» What the task requires: Which lines run from the start of the data below to the line containing "1,5 εκατ. ευρώ"? Set them down exactly, with none added.

» Given records:
::::::::
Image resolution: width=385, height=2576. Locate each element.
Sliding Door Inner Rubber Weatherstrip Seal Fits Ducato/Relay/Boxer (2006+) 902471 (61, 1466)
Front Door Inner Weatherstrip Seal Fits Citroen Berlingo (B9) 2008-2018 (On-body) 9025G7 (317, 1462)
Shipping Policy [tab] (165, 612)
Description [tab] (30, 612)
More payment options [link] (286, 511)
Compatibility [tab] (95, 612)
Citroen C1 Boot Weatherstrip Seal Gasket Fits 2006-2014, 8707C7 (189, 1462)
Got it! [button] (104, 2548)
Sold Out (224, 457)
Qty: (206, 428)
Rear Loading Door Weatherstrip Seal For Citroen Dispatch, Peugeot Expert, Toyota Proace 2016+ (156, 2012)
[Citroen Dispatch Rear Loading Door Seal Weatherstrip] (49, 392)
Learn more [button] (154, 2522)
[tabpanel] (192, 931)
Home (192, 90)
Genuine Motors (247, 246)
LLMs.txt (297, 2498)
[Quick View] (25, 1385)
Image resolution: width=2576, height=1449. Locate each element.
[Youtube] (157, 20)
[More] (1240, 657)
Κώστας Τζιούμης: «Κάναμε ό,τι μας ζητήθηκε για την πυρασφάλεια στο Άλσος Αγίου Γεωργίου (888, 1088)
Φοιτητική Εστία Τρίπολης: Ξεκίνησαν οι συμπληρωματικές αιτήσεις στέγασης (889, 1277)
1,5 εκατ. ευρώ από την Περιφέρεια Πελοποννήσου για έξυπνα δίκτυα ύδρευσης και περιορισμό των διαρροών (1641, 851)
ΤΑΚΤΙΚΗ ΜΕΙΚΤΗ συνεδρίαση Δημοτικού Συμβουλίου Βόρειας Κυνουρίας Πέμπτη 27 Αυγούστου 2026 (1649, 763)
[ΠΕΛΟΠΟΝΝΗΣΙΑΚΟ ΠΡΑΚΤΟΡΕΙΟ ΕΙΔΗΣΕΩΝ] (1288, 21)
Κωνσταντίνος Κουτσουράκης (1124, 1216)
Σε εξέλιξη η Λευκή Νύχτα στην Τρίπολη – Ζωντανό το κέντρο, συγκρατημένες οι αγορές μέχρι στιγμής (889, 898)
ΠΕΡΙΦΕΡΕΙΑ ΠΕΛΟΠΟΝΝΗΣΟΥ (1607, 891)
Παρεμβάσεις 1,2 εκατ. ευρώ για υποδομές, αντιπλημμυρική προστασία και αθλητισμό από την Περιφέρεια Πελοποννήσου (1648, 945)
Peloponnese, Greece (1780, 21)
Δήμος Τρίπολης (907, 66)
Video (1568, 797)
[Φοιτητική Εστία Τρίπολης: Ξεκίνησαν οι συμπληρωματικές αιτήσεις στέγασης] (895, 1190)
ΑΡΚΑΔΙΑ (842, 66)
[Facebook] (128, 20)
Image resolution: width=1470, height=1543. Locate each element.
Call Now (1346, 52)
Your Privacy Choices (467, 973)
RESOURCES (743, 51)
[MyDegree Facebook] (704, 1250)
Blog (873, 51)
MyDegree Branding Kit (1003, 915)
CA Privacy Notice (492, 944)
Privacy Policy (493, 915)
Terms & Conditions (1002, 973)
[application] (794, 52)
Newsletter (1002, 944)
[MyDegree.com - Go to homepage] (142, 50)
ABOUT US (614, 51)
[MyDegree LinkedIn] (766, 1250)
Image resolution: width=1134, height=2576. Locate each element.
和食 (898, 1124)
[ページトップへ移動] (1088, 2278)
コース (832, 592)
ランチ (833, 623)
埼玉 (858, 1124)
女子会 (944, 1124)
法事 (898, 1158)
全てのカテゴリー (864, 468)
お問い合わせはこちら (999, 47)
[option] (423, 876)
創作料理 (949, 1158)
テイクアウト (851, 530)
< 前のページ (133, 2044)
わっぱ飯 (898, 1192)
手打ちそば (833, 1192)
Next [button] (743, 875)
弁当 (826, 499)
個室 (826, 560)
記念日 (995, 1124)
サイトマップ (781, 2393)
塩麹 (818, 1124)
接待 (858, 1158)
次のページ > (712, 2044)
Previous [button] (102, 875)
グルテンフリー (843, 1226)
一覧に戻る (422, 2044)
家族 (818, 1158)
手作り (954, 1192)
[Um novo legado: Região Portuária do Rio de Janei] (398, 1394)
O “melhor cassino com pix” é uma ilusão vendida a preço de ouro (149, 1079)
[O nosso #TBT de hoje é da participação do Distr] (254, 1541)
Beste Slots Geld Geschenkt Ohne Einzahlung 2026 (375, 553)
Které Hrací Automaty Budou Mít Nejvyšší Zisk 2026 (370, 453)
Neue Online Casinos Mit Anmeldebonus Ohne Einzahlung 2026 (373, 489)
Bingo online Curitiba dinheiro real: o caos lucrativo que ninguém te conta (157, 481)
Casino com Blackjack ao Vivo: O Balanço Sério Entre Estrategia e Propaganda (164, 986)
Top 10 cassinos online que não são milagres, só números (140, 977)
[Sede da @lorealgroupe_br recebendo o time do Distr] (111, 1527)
::::::::
» Exercise answer:
Image resolution: width=385, height=2576. Locate each element.
Sliding Door Inner Rubber Weatherstrip Seal Fits Ducato/Relay/Boxer (2006+) 902471 (61, 1466)
Front Door Inner Weatherstrip Seal Fits Citroen Berlingo (B9) 2008-2018 (On-body) 9025G7 (317, 1462)
Shipping Policy [tab] (165, 612)
Description [tab] (30, 612)
More payment options [link] (286, 511)
Compatibility [tab] (95, 612)
Citroen C1 Boot Weatherstrip Seal Gasket Fits 2006-2014, 8707C7 (189, 1462)
Got it! [button] (104, 2548)
Sold Out (224, 457)
Qty: (206, 428)
Rear Loading Door Weatherstrip Seal For Citroen Dispatch, Peugeot Expert, Toyota Proace 2016+ (156, 2012)
[Citroen Dispatch Rear Loading Door Seal Weatherstrip] (49, 392)
Learn more [button] (154, 2522)
[tabpanel] (192, 931)
Home (192, 90)
Genuine Motors (247, 246)
LLMs.txt (297, 2498)
[Quick View] (25, 1385)
Image resolution: width=2576, height=1449. Locate each element.
[Youtube] (157, 20)
[More] (1240, 657)
Κώστας Τζιούμης: «Κάναμε ό,τι μας ζητήθηκε για την πυρασφάλεια στο Άλσος Αγίου Γεωργίου (888, 1088)
Φοιτητική Εστία Τρίπολης: Ξεκίνησαν οι συμπληρωματικές αιτήσεις στέγασης (889, 1277)
1,5 εκατ. ευρώ από την Περιφέρεια Πελοποννήσου για έξυπνα δίκτυα ύδρευσης και περιορισμό των διαρροών (1641, 851)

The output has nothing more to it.